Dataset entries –
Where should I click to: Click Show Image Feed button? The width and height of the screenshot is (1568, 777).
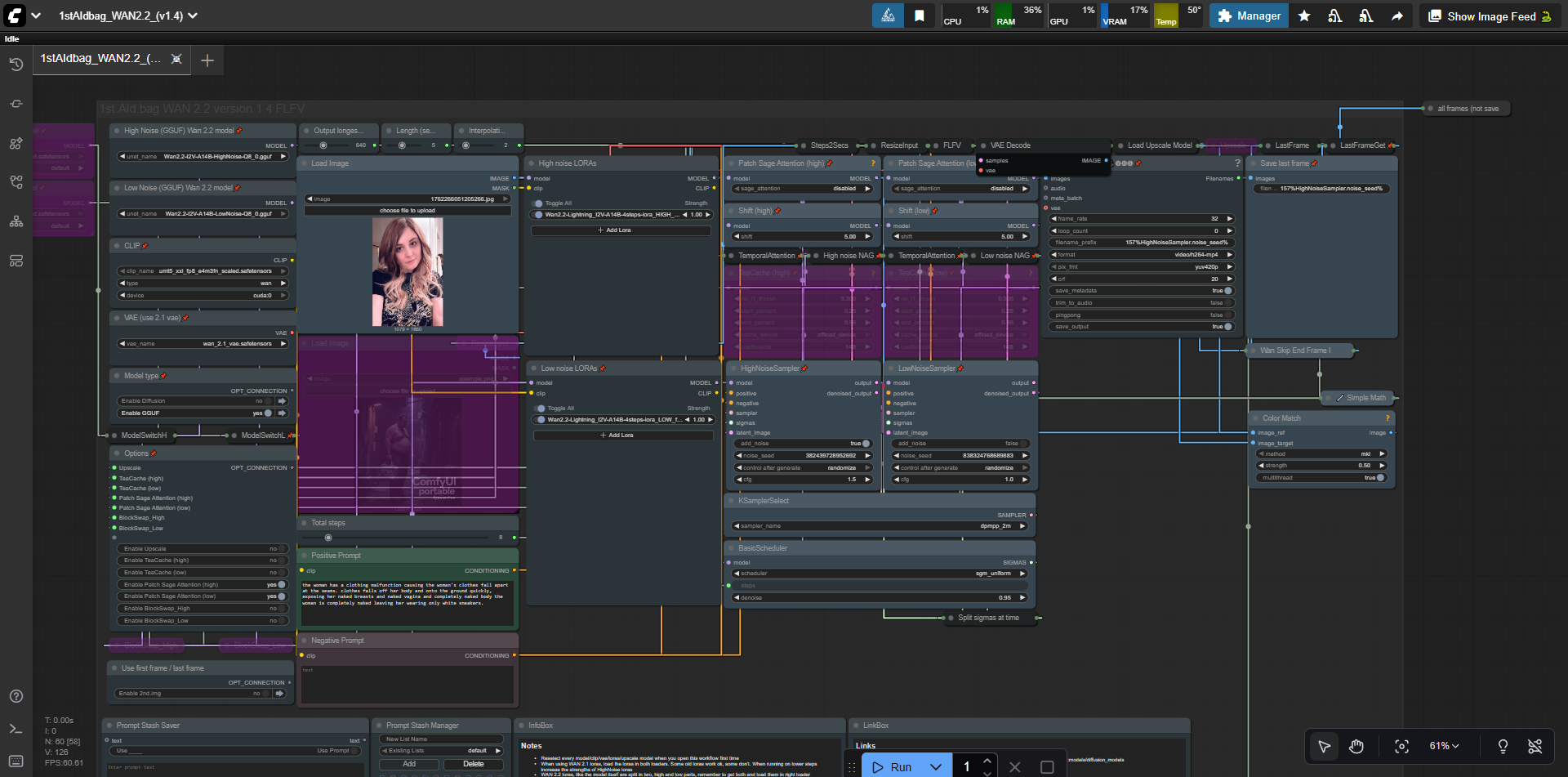tap(1490, 16)
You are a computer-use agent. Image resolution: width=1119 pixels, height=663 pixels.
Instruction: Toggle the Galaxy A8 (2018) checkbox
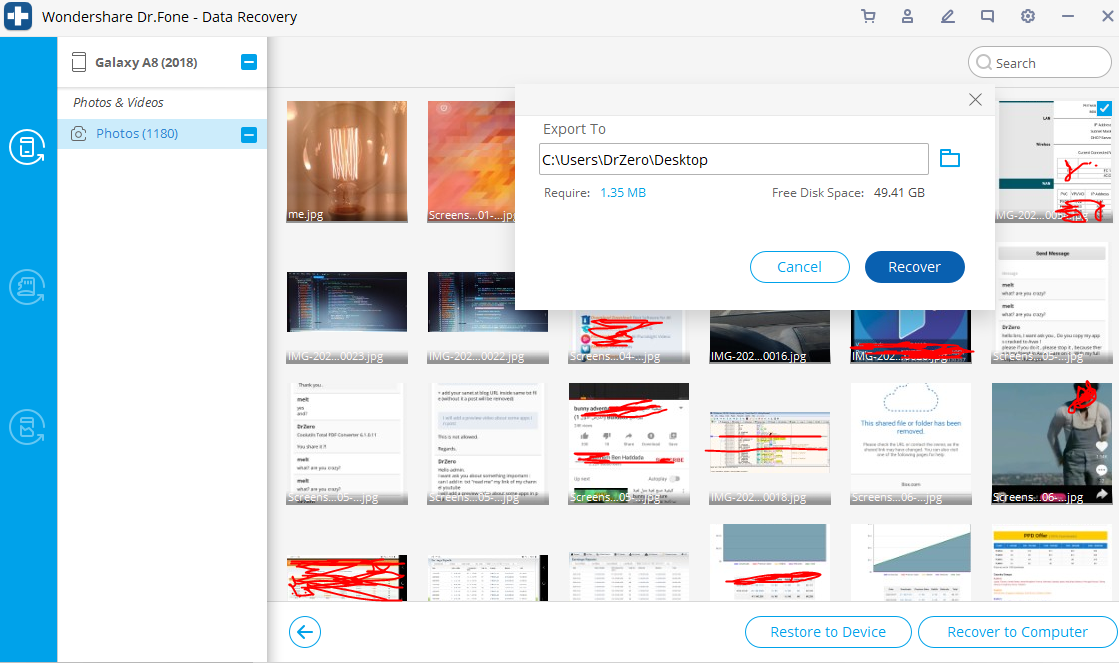249,63
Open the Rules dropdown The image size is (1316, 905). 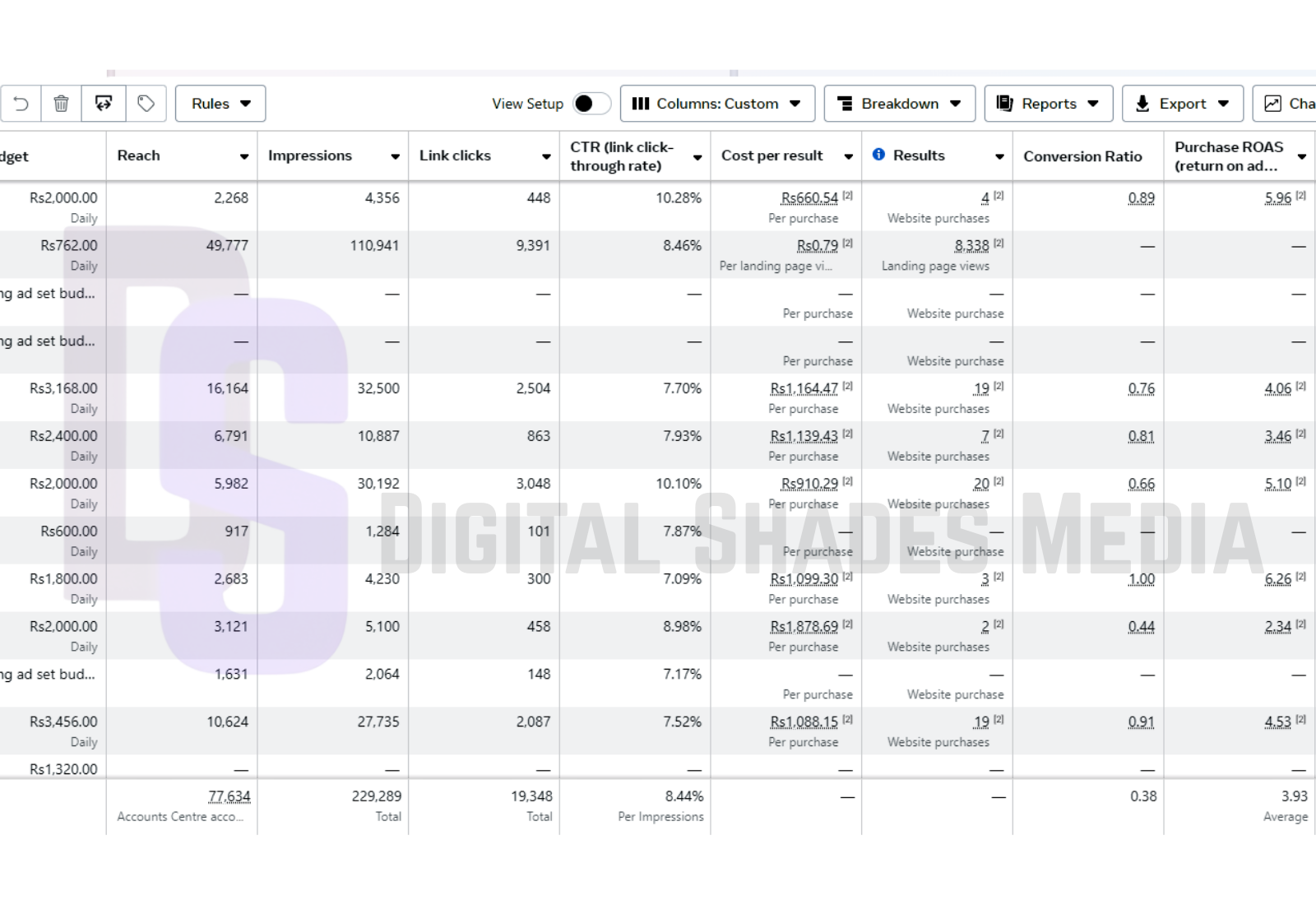pos(220,104)
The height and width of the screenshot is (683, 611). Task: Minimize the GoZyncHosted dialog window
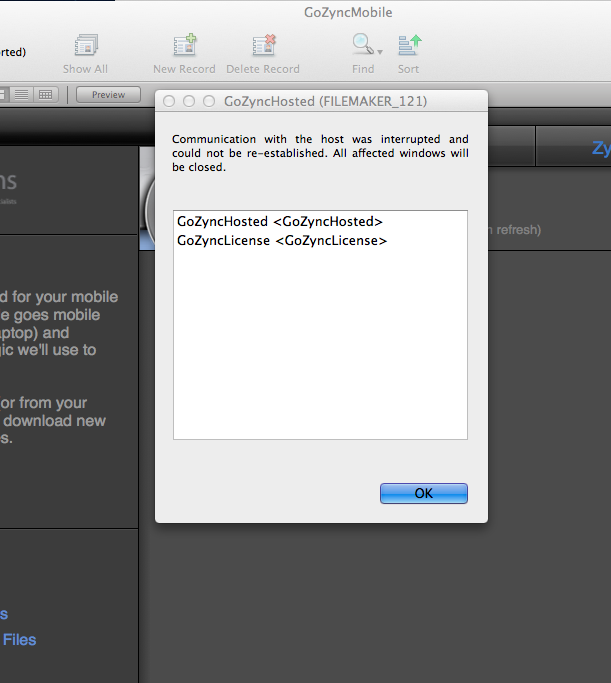(x=189, y=102)
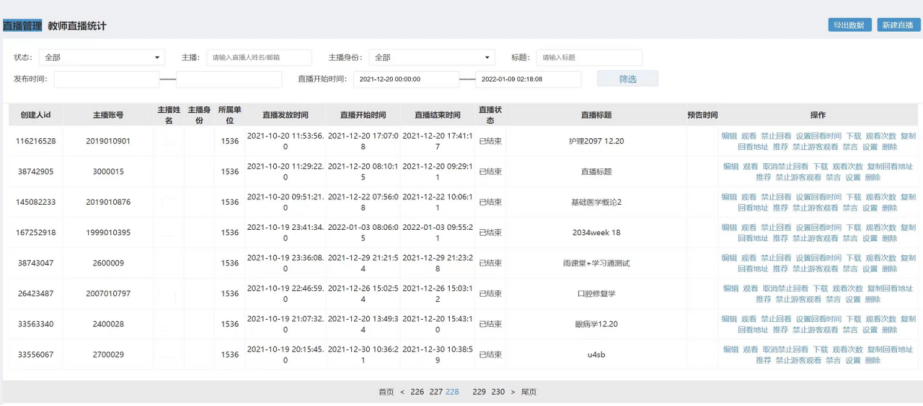Select the 直播管理 tab
Viewport: 923px width, 406px height.
21,24
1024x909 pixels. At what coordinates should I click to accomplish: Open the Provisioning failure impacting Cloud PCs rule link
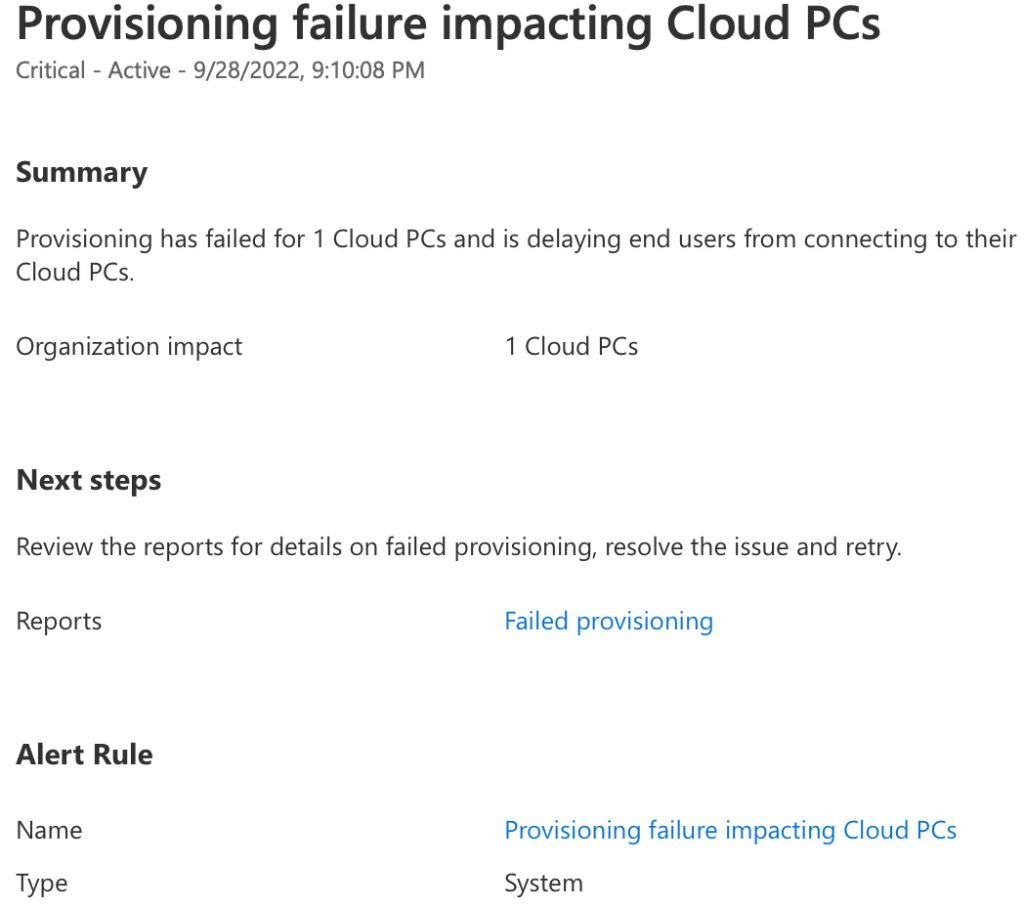click(730, 831)
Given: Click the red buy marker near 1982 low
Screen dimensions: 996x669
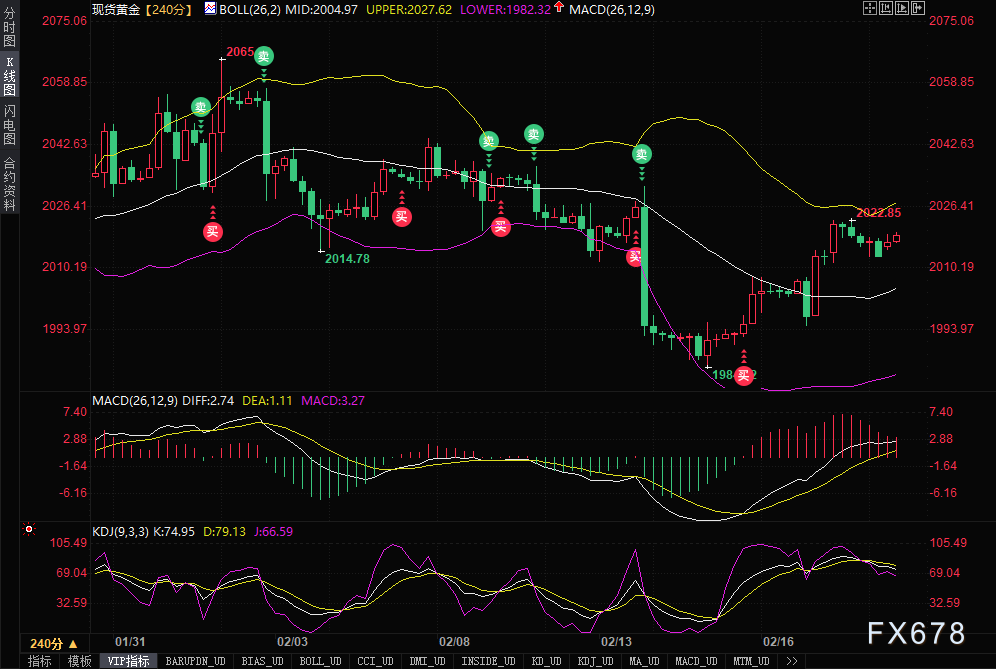Looking at the screenshot, I should click(x=743, y=376).
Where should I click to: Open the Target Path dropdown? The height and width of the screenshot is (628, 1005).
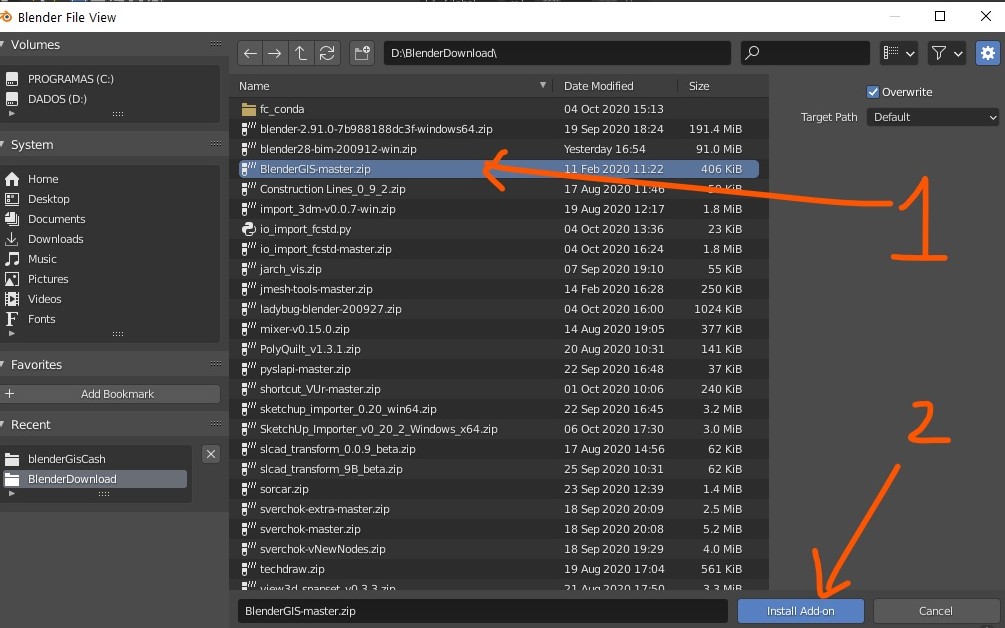932,117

TASK REQUIREMENTS – Print the lines from the line with "Where should I click to: Open" to the end of the data above. Include both ends, exclude the pictures, and add nothing else.

TASK ANSWER –
Where should I click to: Open the Target Path dropdown? The height and width of the screenshot is (628, 1005).
932,117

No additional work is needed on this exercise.